== THE INPUT ==
★ ★ ★

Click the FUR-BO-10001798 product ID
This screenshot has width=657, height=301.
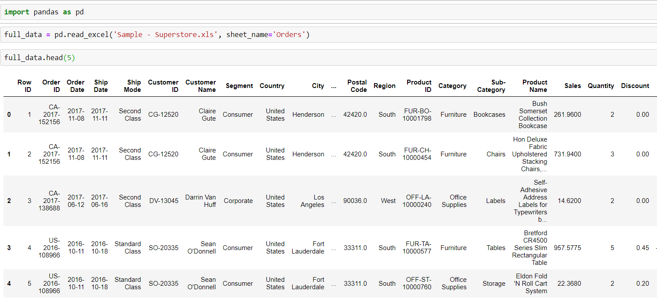417,115
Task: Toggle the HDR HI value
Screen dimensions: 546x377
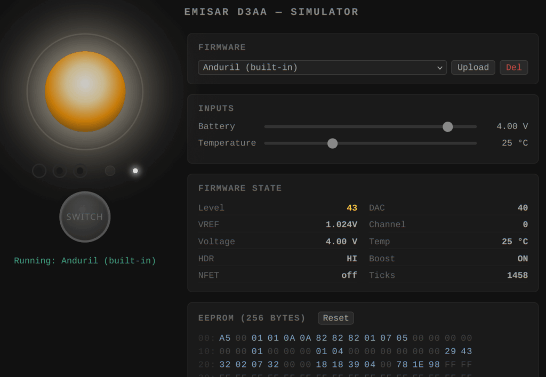Action: (353, 258)
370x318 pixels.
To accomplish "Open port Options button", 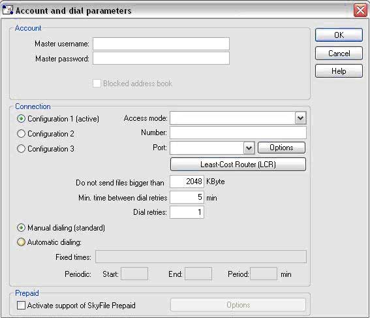I will 281,148.
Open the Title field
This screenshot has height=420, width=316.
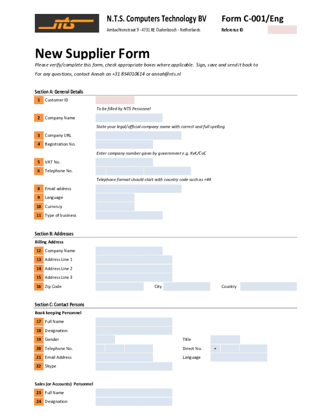[x=225, y=340]
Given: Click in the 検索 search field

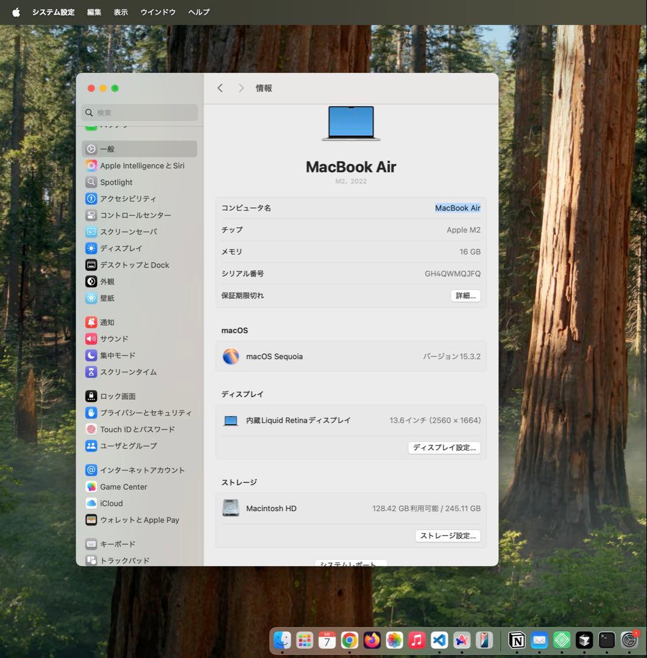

★ ★ ★

Every line above with the word "field" belongs in the answer, copied as written.

Open the Title field
Given: Click in the 検索 search field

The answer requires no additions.